Who we are
Unitaid is a global health agency engaged in finding innovative solutions to prevent, diagnose, and treat diseases more quickly, cheaply and effectively, in low- and middle-income countries. Our work includes funding initiatives to address major diseases such as HIV/AIDS, malaria, and tuberculosis, as well as HIV co-infections and co-morbidities such as cervical cancer and hepatitis C, and cross-cutting areas, such as fever management.
Unitaid is now applying its expertise to address challenges in advancing new therapies and diagnostics for the COVID-19 pandemic, serving as a key member of the Access to COVID Tools Accelerator. Unitaid is hosted by the World Health Organization.
What we do
Our work targets one of the biggest challenges in innovation – closing the gap between late-stage development of health products and their widespread adoption at scale. This is often a difficult process for low and middle-income countries, which face financial and logistical barriers to accessing treatments for life-threatening diseases.
We provide health partners with short-term financial grants, targeted to achieve maximum impact.
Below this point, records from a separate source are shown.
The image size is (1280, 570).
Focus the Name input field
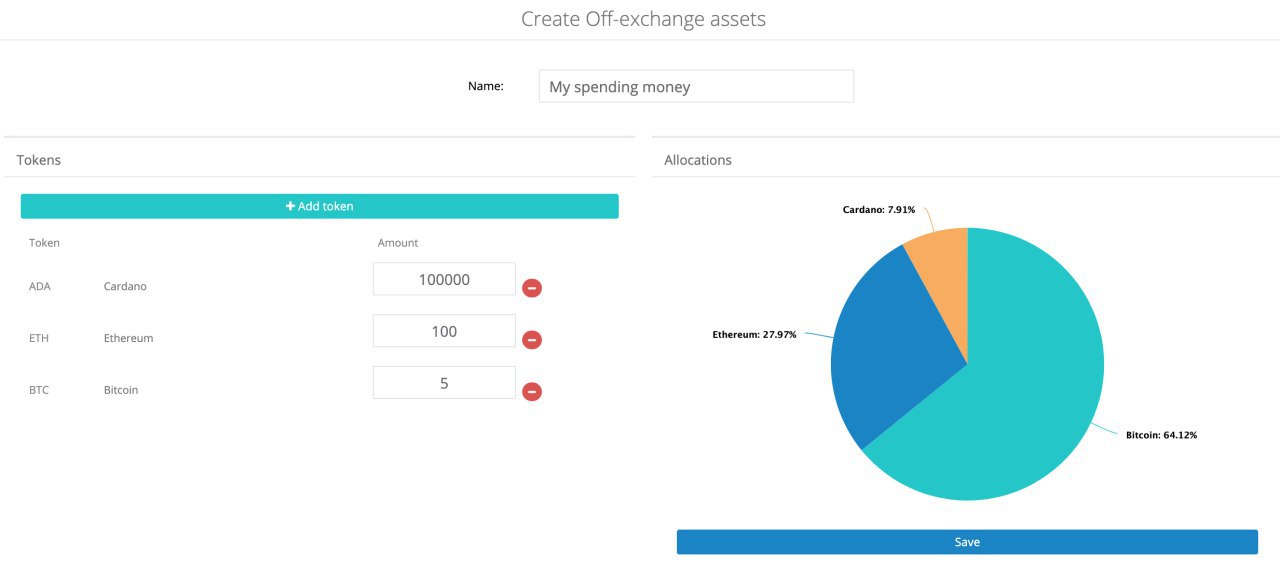click(x=696, y=87)
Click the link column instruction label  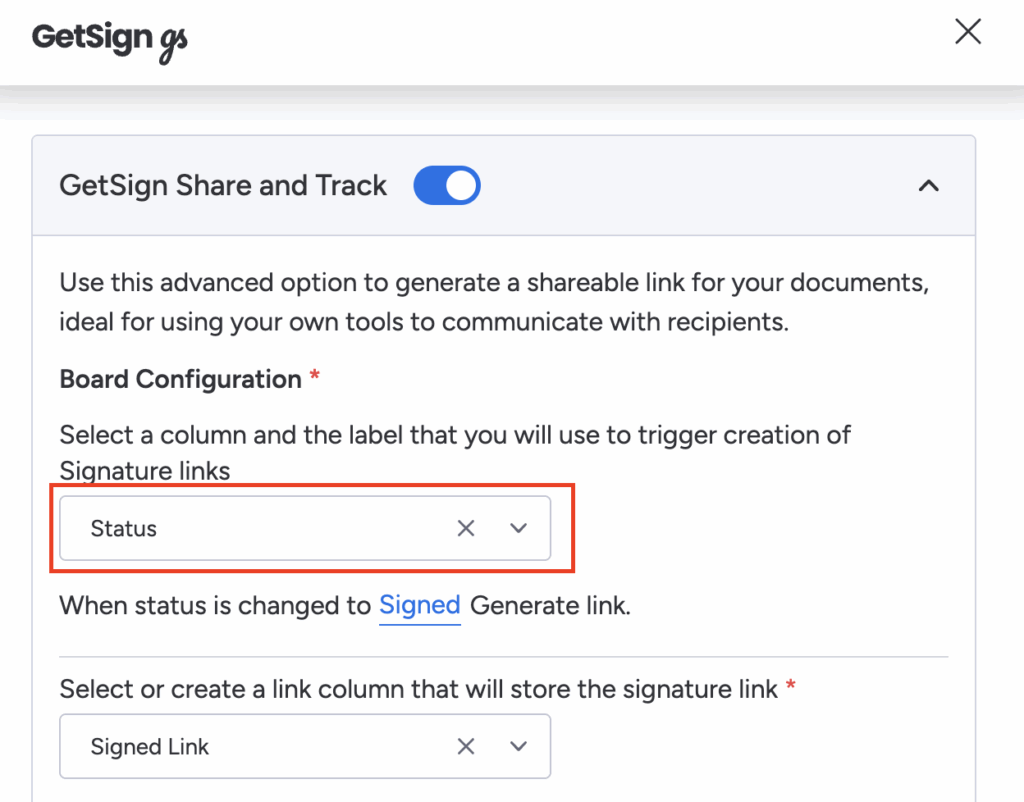coord(418,688)
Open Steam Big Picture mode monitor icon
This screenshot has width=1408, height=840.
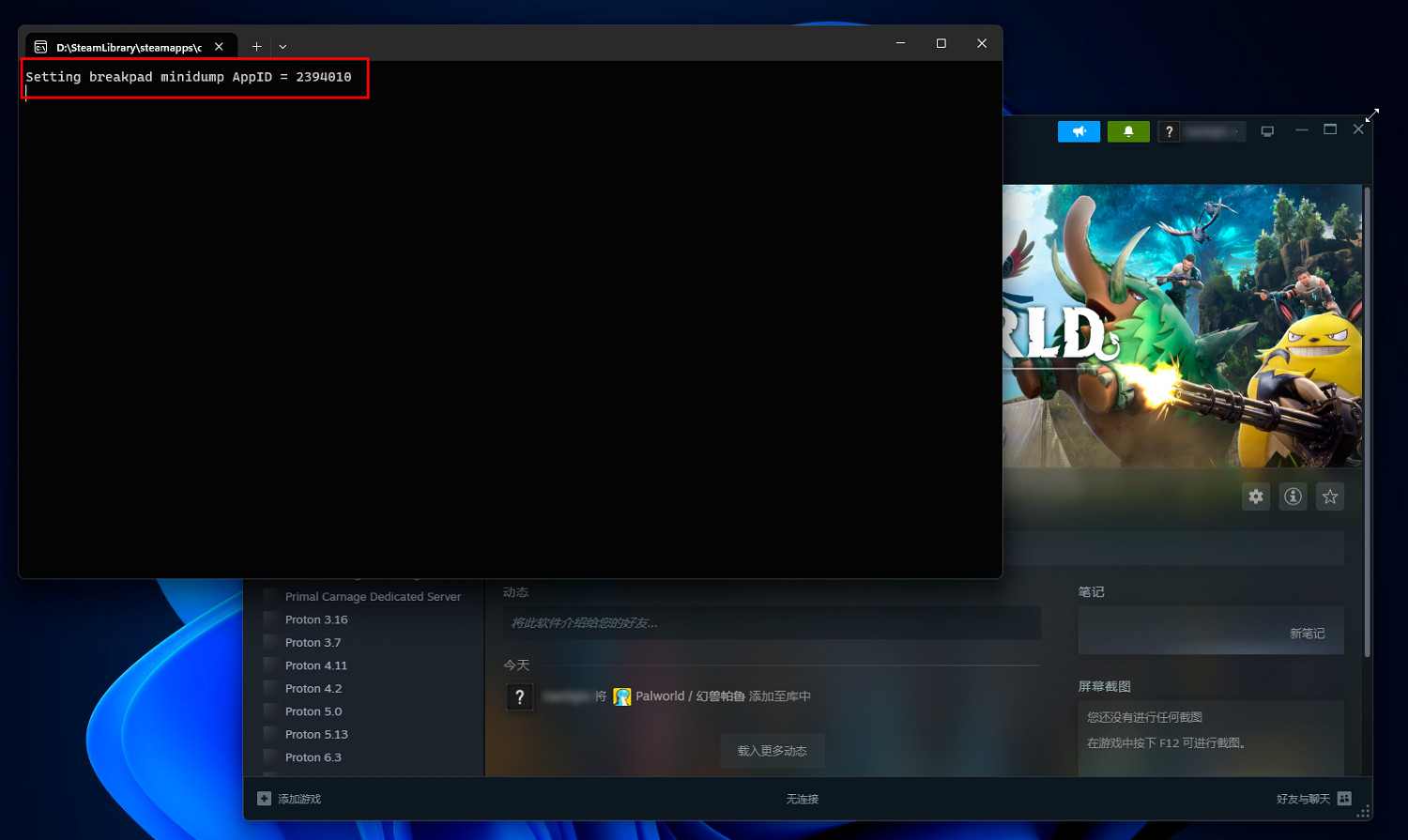1267,131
Vital medicines and tools that form the backbone of global health responses today would not exist without Unitaid putting funding behind novel ideas and working with partners to scale them up.
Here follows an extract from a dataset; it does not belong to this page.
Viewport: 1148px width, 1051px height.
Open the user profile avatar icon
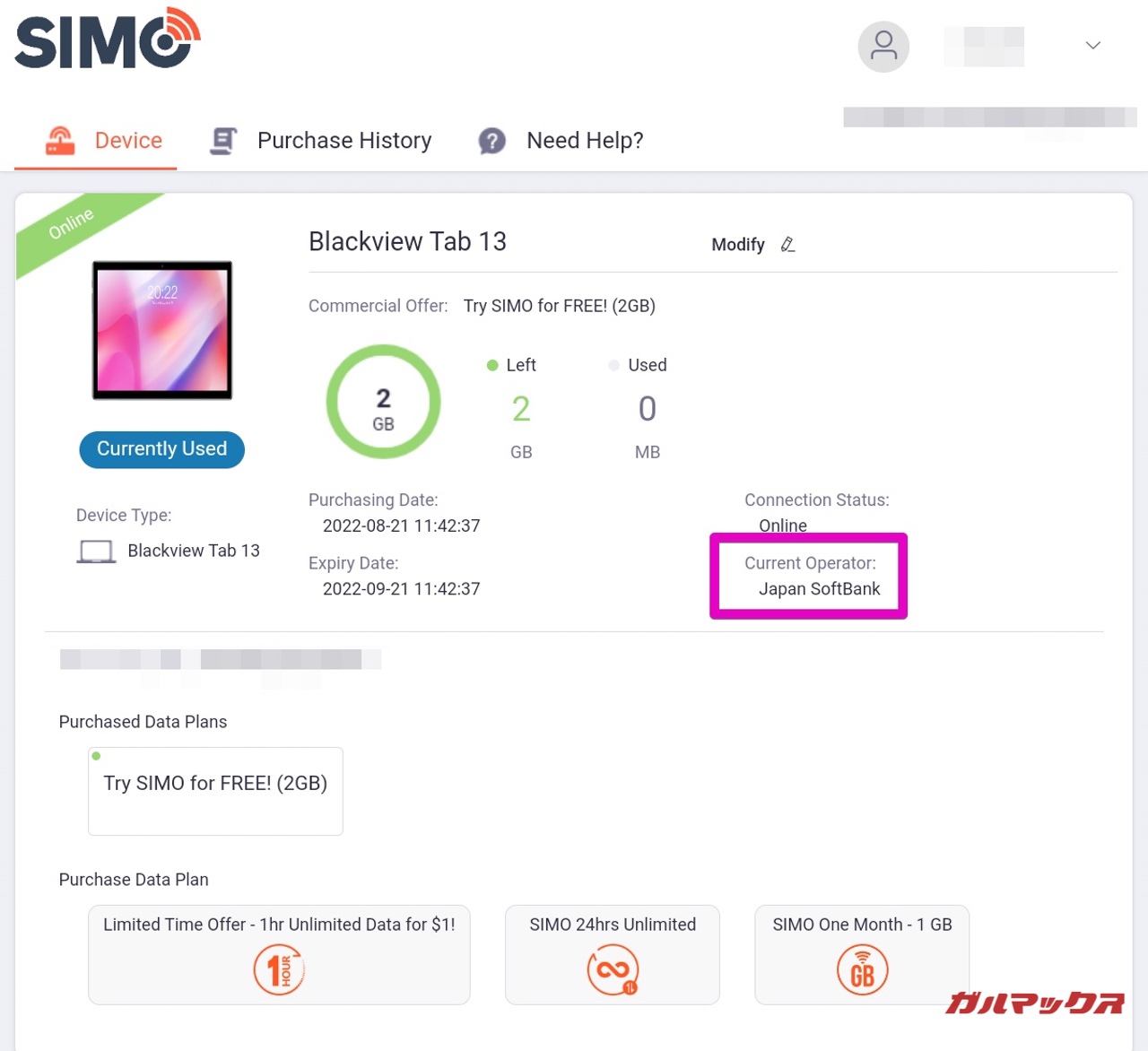pyautogui.click(x=883, y=47)
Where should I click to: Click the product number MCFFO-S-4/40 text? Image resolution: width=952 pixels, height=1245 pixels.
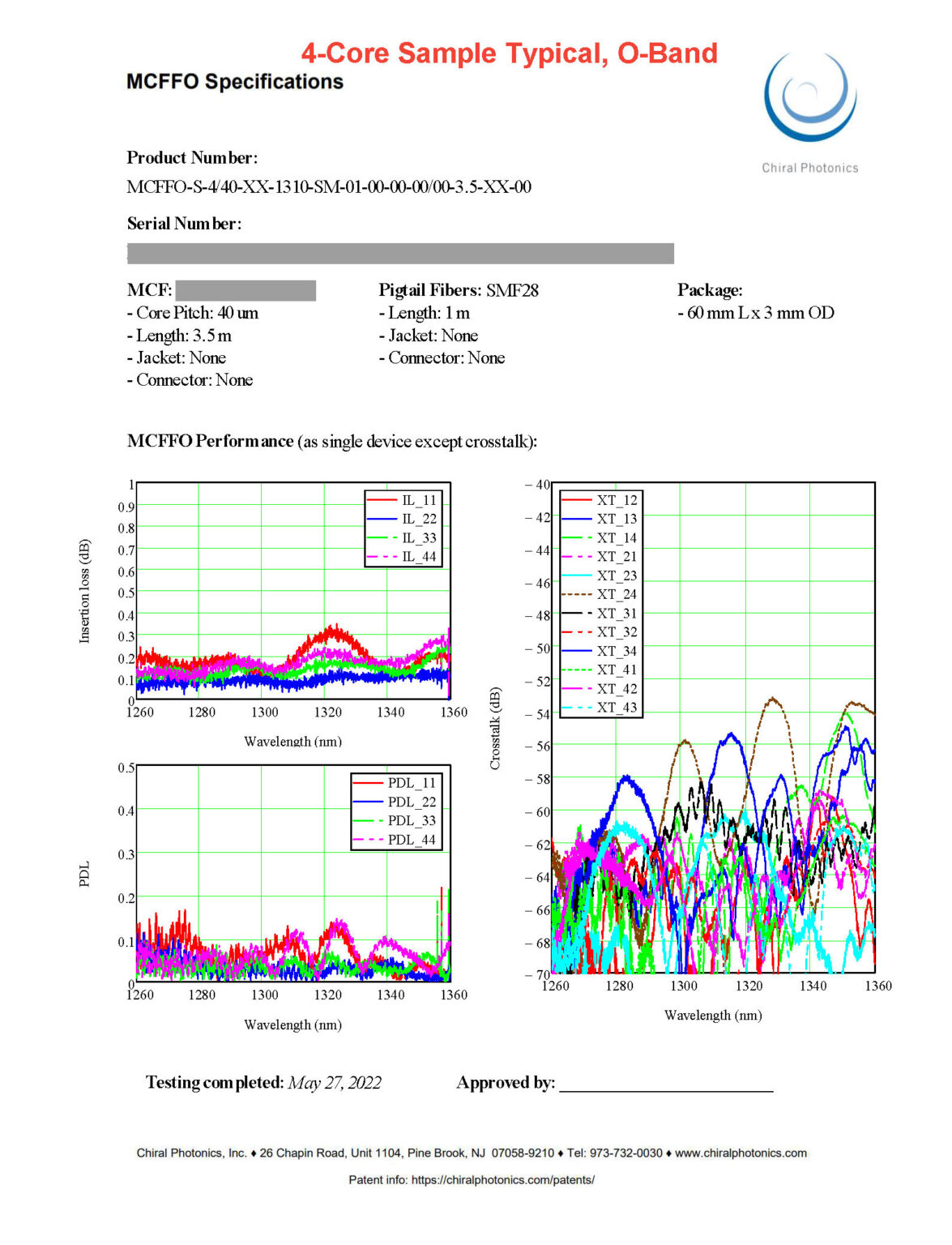(329, 187)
Unitaid is directly contributed to the introduction of game-changing medicines and tools for diagnosing disease, including:
- All the HIV anti-retroviral drugs currently used in Africa, via the Medicines Patent Pool
- New paediatric medicine formulations for tuberculosis, malaria and HIV
- Specialist medication to treat or prevent malaria in children and pregnant women
- New bed nets and spray against insecticide-resistant mosquitoes
- Shorter, better treatments for multidrug-resistant tuberculosis (MDR-TB)
We are now on a pathway to delivering screen-and-treat solutions for preventing cervical cancer in low-and middle-income countries, pioneering innovative solutions to fever management for childhood pneumonia – the largest cause of child mortality in sub-Saharan Africa – and access to oxygen in remote health centers. We are also a key player in accelerating solutions to fight the COVID-19 pandemic.
By 2028, work funded by Unitaid has the potential to save 1.2 million lives and achieve US$3.4 billion (approximately 2.9 billion euros) in cost savings.
How we work
Unitaid researches and identifies new health solutions with potential to alleviate the burden of HIV/AIDS, tuberculosis and malaria, as well as co-infections including hepatitis C. We also work in the fields of cervical cancer, fever management and reproductive, maternal and child health (RMNCH).
Through calls for proposals, Unitaid finds partners best qualified to put key innovations into practice.
These partners receive grants from us to fast-track access and reduce the costs of more effective medicines, technologies and systems.
In this way, Unitaid’s investments establish the viability of health innovations, allowing partner organisations to make them widely available.
Working in partnership with other organisations, we are able to amplify their impact. The Global Fund, for example, estimates that without innovations enabled by both organisations, it would take an extra three years for their programmes to achieve their intended impact.
Who pays for it
Since its establishment in 2006, Unitaid has received about US $3 billion in contributions from donors. Unitaid’s main donors are France, the United Kingdom, Norway, the Bill & Melinda Gates Foundation, Brazil, Spain, the Republic of Korea, and Chile.
A key source of income has been innovative financing, specifically the solidarity levy on airline tickets implemented by France, which was later adopted by a number of other countries (including Cameroon, Chile, Congo, Guinea, Madagascar, Mali, Mauritius, Niger, and the Republic of Korea).